La primera vez que entré en el Santo Sepulcro hace treinta años, ignorante de casi todo, tras sufrir la decepción de encontrarme con que el monte Calvario era un simple tramo de escaleras, y llevarme la desagradable impresión que a muchos causa el Sepulcro, donde sólo se ve una habitación recubierta de mármol, lamparillas, exvotos y estampitas, deambulaba solitario por detrás del templete de la tumba cuando un sacerdote con turbante, sentado en el suelo, me llamó con grandes aspavientos.

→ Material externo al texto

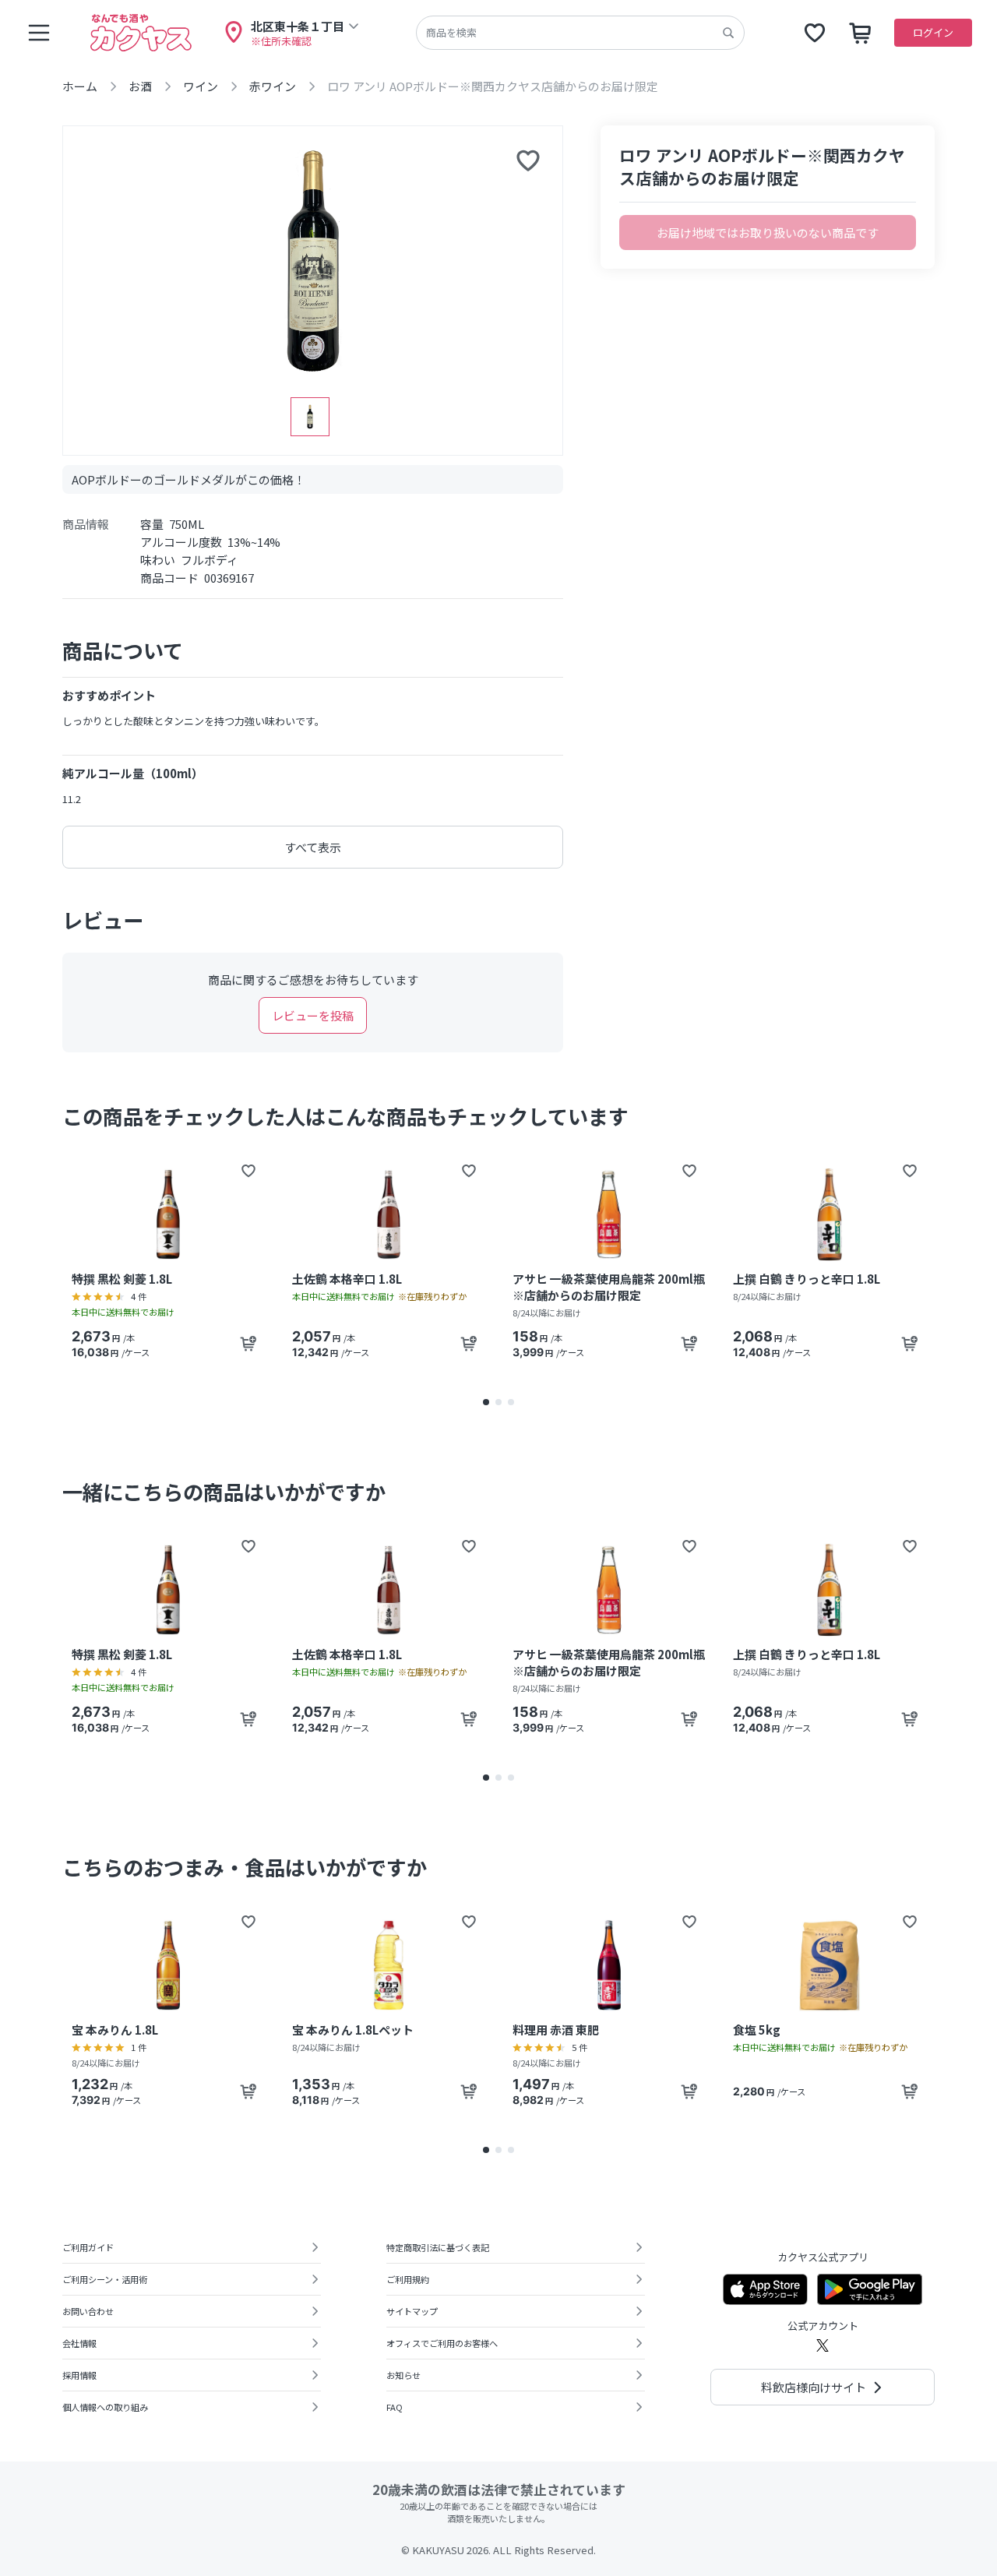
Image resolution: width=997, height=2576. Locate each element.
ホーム (79, 86)
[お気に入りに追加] (528, 160)
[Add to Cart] (248, 1343)
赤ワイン (272, 86)
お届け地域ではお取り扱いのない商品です (768, 232)
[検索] (728, 33)
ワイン (200, 86)
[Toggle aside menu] (39, 32)
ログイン (933, 32)
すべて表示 (312, 847)
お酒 (140, 86)
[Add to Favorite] (248, 1170)
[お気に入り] (815, 33)
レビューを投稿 (313, 1015)
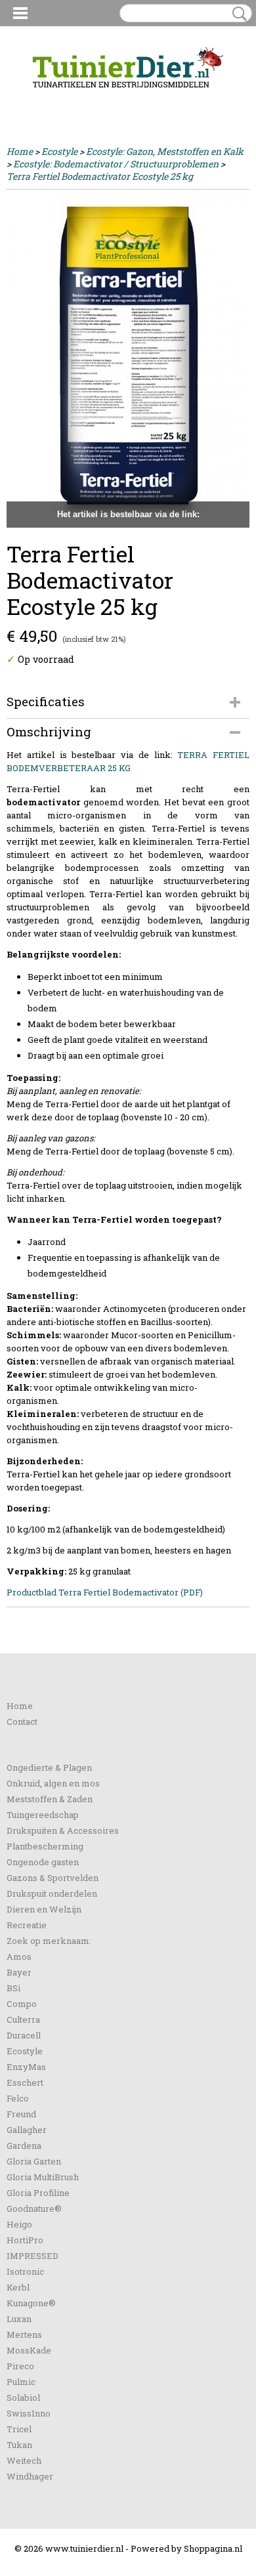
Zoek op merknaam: (49, 1941)
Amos (19, 1956)
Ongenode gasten (43, 1862)
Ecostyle (59, 151)
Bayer (19, 1972)
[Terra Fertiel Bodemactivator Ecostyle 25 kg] (128, 362)
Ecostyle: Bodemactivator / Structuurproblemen (116, 164)
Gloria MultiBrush (43, 2177)
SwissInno (29, 2413)
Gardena (24, 2145)
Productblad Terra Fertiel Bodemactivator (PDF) (105, 1592)
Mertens (24, 2334)
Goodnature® (34, 2208)
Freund (21, 2114)
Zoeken (237, 14)
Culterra (23, 2019)
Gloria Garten (34, 2161)
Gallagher (27, 2130)
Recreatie (27, 1925)
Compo (22, 2004)
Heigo (19, 2224)
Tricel (19, 2429)
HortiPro (25, 2240)
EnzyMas (26, 2067)
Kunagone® (31, 2303)
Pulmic (21, 2382)
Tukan (19, 2445)
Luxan (19, 2319)
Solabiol (23, 2397)
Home (20, 151)
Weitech (24, 2460)
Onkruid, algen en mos (53, 1783)
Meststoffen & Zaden (50, 1799)
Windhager (30, 2476)
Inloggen (26, 99)
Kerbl (18, 2287)
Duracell (24, 2035)
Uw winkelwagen (205, 100)
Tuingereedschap (43, 1815)
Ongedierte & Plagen (49, 1767)
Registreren (74, 99)
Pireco (20, 2366)
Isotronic (25, 2271)
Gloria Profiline (38, 2193)
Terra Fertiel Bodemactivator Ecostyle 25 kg (100, 176)
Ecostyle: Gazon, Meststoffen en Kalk (165, 151)
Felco (18, 2098)
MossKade (29, 2350)
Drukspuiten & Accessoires (63, 1830)
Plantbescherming (45, 1846)
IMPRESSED (32, 2256)
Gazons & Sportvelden (52, 1878)
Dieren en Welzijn (44, 1909)
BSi (13, 1988)
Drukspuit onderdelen (52, 1893)
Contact (22, 1721)
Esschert (25, 2082)
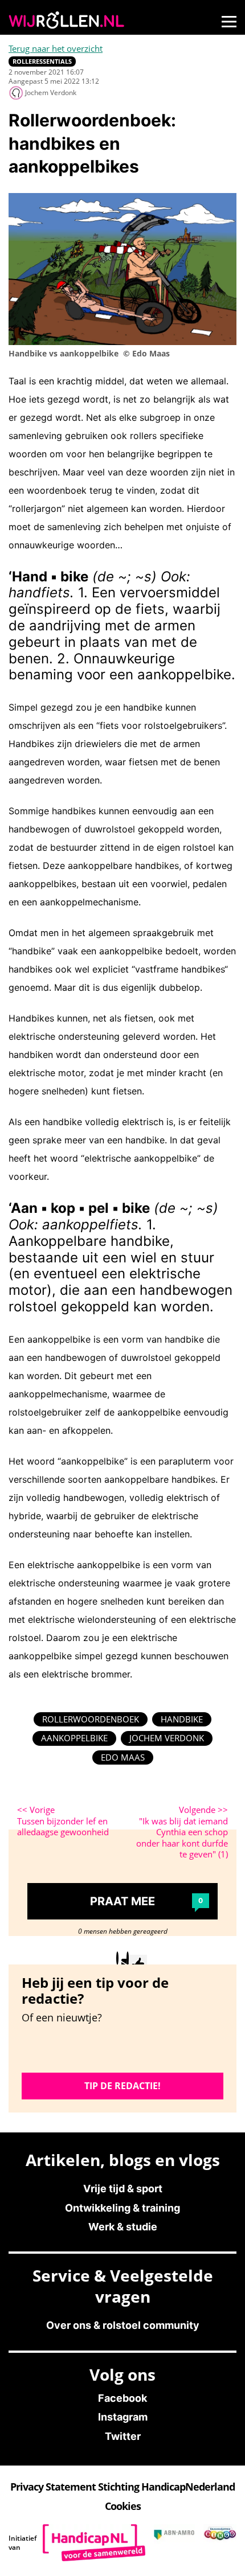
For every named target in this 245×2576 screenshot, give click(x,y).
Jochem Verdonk (166, 1738)
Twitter (123, 2436)
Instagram (123, 2417)
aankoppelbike (74, 1738)
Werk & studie (122, 2227)
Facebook (122, 2398)
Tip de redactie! (122, 2085)
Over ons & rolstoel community (122, 2325)
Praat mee (146, 1901)
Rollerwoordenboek (90, 1719)
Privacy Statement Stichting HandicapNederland (122, 2486)
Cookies (123, 2506)
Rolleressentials (42, 61)
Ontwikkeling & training (122, 2208)
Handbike (182, 1719)
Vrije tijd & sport (122, 2188)
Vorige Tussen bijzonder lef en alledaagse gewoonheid (63, 1820)
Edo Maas (123, 1757)
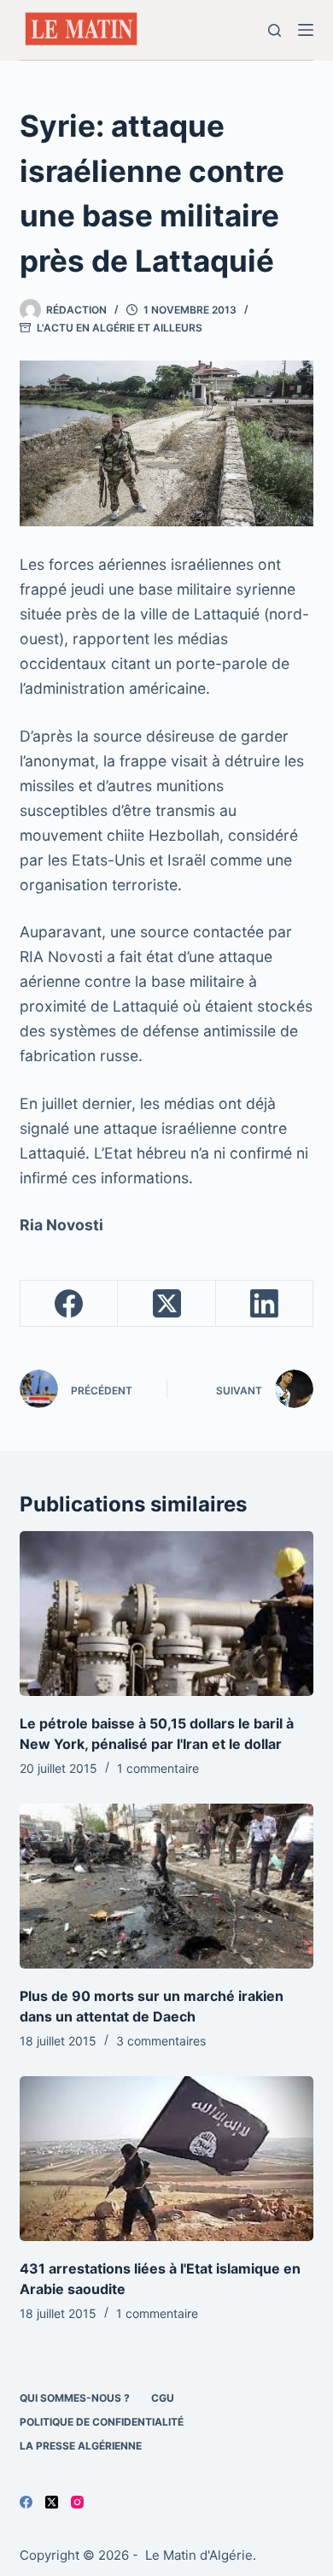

Era un copto egipcio, que me ofreció algo irrechazable: “¿Quieres tocar realmente el Sepulcro de Jesús?”. Había un agujero en la pared posterior del templete, a ras del suelo. El copto encendió una velita, me alumbró y me animó: “¡Toca, toca!”. Metí el brazo entero y mi mano acarició la superficie rugosa de una piedra. El copto parecía emocionado y yo, que no sabía que Alhaquem, el Califa loco, había hecho añicos y arrasado en 1009 lo que se consideraba que era la tumba de Cristo, estaba atónito ante el privilegio.
Me volvió a la realidad el cura copto, que puso la mano y me pidió “bajsish, bajsish”, una propina.
Actualmente la infraestructura copta ha mejorado. El sacerdote está sentado en una silla, y han rodeado el agujero de lamparillas y velas. Incluso diría que lo han agrandado. Pero juraría que el cura que pide “bajsish” es el mismo de hace treinta años.
El baqchit, el óbolo, la limosna... Los franciscanos advierten a sus peregrinos con desprecio: “¡No le den dinero a ése!”. Y supongo que los otros les dirán en griego o en armenio lo mismo a los suyos. No quiero caer en el economicismo, sería una simplificación estúpida, pero una buena parte del conflicto entre las distintas confesiones no tiene que ver con la fe, la doctrina o la liturgia sino con el bajsishz
* Autor de Viaje a Palestina, Ediciones B, 1999.